Another graduate student, who did not want to be named mounting a more forceful defense of Jikeli, said that the Jewish studies program has been divided over Israel for years, and many people were determined to oppose Jikeli’s leadership before he had done anything as interim director.
“Gunther came in believing that people were already against him,” the student said, noting that several members of the program had boycotted his welcome dinner.
Jikeli, who told me the school had asked him not to discuss his leadership of the program, has seemed ready to consolidate power and aggressively defend his leadership. In addition to the letters from Nelson, the former AAUP president, and his European colleagues, Jikeli shared a petition with the Forward signed by several dozen Jewish studies professors from the U.S., Europe and Israel defending how he handled the situation with Ali.
Imhoff, the religious studies chair, said that shortly after becoming interim director Jikeli removed her without explanation from serving on the Jewish studies program’s graduate affairs committee and from another committee helping to revise the undergraduate curriculum.

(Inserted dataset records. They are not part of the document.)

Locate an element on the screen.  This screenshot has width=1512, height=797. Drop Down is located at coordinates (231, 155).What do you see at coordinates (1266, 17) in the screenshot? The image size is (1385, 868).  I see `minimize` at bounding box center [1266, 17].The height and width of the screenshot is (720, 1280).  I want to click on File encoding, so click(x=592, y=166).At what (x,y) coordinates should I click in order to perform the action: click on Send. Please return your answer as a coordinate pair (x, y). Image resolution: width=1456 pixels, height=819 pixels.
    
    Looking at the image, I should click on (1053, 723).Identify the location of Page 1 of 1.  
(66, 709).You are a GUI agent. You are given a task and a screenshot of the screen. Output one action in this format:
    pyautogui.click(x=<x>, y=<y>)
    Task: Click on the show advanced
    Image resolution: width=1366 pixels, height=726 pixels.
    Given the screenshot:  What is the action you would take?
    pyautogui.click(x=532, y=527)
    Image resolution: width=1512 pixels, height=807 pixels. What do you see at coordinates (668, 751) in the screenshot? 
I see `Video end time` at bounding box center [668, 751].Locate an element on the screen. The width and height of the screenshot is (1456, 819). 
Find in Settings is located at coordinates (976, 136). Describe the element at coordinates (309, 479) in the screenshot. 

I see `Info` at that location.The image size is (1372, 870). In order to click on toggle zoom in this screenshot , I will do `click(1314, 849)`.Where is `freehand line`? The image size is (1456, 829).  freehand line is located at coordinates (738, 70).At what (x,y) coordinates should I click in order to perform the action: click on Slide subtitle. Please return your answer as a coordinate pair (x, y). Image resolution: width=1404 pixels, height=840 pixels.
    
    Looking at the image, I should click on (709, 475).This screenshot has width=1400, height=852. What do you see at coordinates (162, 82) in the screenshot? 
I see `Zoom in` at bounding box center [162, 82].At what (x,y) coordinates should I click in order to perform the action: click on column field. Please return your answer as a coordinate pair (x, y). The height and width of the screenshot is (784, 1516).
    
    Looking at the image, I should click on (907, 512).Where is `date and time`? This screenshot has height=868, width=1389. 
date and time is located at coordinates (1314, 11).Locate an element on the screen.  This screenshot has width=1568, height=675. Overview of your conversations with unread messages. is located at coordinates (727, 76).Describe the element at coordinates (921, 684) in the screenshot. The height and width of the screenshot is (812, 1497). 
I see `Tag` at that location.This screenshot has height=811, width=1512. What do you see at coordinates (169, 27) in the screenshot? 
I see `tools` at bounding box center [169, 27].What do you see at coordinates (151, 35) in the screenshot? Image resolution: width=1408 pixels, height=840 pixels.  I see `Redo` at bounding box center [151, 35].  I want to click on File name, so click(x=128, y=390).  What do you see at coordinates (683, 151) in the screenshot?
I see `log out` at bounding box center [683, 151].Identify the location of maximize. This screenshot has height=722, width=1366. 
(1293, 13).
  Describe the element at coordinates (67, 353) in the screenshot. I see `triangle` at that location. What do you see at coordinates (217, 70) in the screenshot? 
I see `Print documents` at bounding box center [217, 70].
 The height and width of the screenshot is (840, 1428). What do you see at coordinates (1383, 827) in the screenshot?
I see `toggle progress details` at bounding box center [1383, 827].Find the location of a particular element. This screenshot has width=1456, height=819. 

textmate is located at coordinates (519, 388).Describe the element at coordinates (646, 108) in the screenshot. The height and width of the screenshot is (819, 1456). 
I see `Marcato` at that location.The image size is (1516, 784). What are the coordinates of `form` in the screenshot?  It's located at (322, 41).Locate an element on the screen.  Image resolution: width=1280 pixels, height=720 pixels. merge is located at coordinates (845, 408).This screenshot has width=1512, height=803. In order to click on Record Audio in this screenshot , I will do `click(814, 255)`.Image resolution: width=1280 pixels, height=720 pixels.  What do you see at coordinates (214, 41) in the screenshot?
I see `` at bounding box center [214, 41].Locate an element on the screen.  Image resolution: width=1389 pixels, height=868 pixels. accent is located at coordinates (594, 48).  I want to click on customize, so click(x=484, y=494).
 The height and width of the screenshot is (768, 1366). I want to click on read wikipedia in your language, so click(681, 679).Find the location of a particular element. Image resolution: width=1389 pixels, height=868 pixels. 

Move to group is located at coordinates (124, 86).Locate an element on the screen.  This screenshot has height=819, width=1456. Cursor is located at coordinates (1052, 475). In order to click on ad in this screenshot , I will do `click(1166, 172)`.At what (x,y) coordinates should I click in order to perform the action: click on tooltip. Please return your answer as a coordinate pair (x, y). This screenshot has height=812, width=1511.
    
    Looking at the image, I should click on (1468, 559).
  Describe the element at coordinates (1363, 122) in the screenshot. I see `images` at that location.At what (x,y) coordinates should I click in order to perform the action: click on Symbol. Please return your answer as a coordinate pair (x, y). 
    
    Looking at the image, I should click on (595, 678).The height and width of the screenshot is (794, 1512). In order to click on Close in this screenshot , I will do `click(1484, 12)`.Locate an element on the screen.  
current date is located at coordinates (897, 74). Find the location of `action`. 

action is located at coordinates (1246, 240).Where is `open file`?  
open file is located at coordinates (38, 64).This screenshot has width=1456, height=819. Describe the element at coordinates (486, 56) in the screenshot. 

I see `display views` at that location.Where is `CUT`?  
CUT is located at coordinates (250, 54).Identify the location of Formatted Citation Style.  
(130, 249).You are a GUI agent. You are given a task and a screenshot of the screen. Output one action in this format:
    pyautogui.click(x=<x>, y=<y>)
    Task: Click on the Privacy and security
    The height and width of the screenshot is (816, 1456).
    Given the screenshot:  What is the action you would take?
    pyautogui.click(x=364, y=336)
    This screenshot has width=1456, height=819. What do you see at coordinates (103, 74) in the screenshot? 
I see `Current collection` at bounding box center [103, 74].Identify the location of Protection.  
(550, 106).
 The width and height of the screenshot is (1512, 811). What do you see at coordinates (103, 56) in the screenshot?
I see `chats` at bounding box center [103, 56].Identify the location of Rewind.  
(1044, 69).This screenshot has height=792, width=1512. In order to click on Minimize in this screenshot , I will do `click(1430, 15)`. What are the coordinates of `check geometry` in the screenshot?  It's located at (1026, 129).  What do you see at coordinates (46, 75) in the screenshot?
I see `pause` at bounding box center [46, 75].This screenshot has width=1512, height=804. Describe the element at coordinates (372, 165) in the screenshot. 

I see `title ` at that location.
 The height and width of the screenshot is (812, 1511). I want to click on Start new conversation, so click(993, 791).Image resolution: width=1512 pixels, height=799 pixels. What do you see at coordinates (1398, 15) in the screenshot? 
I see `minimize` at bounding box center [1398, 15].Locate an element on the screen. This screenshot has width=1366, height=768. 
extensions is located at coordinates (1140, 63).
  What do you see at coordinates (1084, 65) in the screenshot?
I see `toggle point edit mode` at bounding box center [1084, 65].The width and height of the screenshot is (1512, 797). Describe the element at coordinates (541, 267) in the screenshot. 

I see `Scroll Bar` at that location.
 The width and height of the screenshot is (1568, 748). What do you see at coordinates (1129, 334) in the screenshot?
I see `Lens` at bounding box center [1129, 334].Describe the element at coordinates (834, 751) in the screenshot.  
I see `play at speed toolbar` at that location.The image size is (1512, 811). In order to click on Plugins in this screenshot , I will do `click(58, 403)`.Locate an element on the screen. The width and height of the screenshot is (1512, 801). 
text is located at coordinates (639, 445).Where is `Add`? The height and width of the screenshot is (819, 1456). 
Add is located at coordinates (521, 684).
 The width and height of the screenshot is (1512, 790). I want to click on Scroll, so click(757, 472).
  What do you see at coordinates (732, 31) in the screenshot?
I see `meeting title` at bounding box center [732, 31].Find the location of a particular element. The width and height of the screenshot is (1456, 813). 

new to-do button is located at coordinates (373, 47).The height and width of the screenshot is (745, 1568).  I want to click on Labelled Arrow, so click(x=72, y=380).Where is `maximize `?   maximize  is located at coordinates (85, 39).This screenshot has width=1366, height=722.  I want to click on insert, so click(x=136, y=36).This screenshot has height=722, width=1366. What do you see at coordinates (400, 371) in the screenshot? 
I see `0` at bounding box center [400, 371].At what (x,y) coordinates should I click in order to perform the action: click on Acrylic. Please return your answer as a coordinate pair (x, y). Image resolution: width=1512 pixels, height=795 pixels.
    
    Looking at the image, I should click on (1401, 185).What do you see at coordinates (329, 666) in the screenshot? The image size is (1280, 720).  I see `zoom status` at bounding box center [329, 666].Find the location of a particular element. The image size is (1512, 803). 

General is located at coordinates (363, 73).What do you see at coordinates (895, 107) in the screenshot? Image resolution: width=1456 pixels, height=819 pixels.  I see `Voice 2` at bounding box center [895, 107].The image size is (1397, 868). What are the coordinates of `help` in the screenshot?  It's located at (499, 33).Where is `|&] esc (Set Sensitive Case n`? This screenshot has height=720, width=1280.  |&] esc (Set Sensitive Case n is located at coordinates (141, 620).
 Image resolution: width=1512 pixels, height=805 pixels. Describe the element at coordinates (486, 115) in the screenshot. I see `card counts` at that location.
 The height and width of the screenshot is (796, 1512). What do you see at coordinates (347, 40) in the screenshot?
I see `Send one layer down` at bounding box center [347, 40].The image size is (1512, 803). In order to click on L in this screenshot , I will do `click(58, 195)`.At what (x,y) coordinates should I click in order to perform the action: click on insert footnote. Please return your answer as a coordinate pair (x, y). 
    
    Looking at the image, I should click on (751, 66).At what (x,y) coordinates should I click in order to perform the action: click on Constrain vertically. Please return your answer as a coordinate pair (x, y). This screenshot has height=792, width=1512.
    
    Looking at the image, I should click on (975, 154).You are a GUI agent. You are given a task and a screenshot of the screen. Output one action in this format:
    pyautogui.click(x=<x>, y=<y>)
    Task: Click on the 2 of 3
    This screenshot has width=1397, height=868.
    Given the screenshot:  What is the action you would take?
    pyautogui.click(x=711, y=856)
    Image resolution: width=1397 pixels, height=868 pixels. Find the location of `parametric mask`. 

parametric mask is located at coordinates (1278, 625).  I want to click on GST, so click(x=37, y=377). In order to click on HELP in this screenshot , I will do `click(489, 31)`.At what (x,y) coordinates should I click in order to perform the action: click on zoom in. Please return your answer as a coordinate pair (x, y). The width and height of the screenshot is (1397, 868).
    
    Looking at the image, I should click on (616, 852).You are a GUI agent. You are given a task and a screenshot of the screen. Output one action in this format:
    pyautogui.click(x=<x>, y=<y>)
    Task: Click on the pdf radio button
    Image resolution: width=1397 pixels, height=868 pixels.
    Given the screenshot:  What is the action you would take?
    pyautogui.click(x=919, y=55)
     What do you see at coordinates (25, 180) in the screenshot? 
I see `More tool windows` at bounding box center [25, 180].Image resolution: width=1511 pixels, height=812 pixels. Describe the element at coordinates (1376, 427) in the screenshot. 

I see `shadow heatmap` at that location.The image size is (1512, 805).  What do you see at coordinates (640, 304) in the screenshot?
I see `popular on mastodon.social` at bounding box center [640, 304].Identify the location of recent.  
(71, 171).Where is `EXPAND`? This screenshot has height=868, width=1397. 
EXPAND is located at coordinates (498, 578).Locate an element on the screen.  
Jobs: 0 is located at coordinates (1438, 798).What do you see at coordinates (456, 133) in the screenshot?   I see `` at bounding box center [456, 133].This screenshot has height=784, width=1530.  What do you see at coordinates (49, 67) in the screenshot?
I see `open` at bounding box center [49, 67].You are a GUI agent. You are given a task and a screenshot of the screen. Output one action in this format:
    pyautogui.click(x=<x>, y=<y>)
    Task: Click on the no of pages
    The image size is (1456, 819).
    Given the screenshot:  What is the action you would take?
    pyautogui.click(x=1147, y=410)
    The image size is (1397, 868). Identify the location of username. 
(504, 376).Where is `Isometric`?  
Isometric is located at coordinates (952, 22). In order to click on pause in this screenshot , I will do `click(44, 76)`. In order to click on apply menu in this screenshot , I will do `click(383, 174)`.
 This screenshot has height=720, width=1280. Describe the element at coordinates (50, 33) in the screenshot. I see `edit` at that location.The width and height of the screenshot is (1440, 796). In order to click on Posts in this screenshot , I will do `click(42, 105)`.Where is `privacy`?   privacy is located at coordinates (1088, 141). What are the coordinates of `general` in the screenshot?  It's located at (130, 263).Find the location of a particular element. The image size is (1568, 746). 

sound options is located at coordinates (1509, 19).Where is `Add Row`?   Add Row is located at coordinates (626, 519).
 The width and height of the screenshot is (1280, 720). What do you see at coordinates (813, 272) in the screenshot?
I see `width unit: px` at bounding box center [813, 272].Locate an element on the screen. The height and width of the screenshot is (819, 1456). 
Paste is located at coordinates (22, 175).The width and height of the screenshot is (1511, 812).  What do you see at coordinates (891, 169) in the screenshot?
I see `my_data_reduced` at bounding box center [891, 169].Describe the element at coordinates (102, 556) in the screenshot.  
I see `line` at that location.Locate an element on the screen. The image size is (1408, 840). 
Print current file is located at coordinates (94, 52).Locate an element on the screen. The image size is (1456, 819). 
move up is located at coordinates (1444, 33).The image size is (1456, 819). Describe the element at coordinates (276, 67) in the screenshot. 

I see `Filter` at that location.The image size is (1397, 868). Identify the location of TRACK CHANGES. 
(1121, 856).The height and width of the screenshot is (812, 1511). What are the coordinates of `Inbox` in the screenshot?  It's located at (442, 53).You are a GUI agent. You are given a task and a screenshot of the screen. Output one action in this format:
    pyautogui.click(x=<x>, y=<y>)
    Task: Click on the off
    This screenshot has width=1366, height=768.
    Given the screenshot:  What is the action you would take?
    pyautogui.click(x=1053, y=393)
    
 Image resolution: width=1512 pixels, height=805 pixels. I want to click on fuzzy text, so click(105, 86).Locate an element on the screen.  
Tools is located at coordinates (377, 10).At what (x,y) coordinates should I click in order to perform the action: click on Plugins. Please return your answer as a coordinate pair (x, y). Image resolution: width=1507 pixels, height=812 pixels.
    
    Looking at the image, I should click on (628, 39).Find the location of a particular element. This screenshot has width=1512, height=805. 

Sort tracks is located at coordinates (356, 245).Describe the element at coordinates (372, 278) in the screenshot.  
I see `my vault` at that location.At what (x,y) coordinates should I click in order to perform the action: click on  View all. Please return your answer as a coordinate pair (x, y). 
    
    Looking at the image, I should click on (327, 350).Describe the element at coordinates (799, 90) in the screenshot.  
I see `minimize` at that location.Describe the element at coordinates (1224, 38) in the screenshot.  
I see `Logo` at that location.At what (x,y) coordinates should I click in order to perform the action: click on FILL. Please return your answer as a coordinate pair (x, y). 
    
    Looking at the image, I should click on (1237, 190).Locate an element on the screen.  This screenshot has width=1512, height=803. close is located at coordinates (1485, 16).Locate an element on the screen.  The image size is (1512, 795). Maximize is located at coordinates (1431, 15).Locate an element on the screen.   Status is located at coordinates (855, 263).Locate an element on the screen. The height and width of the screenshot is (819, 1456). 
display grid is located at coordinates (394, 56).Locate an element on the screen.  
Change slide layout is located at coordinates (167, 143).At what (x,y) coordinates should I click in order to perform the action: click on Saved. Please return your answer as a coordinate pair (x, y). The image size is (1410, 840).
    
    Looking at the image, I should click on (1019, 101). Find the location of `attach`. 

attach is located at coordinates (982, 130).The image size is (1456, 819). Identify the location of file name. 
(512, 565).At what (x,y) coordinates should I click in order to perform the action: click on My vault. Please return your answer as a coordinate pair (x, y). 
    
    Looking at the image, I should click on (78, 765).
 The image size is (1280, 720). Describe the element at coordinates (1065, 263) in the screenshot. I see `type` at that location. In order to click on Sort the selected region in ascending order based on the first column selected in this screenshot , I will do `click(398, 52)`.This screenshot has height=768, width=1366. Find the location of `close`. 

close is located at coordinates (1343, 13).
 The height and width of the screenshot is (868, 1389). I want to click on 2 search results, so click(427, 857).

“We did not need to do this to ourselves,” Imhoff said. “We could have embraced a program that says, ‘You can do your best scholarship here no matter what your politics are’ — but we haven’t been able to do that.”
Jikeli said he had not removed Imhoff from any committees but rather that committee membership expires at the end semester.
Rosenfeld, the program’s 87-year-old founder, seemed conflicted when we spoke. He had helped build Indiana into a powerhouse of Jewish studies, helping to launch the careers of scholars across the political spectrum.
He rejected the claim by Friedman, the medical school professor and Jewish activist, that the Jewish studies program had fallen into crisis under previous leadership. He also doesn’t believe that Jikeli was brought in to serve as the “hatchet man” for school officials interested in more overt support for Israel.
But he also understands that the program he created as a junior professor 53 years ago is under duress.
“I would like to see us recover from the bad spell that we’re in right now and reassert ourselves as a leading Jewish studies program with a lot of integrity,” Rosenfeld said.
Jikeli’s term as interim head of Jewish studies is expected to last about a year, at which point the administration will either make him the program’s permanent leader or name a new director.
But regardless of what happens in Bloomington, the growing divide between funders and Jewish scholars — and between scholars and some of their students — is intersecting with unprecedented political pressure on universities in a manner that seems certain to permanently transform the academy.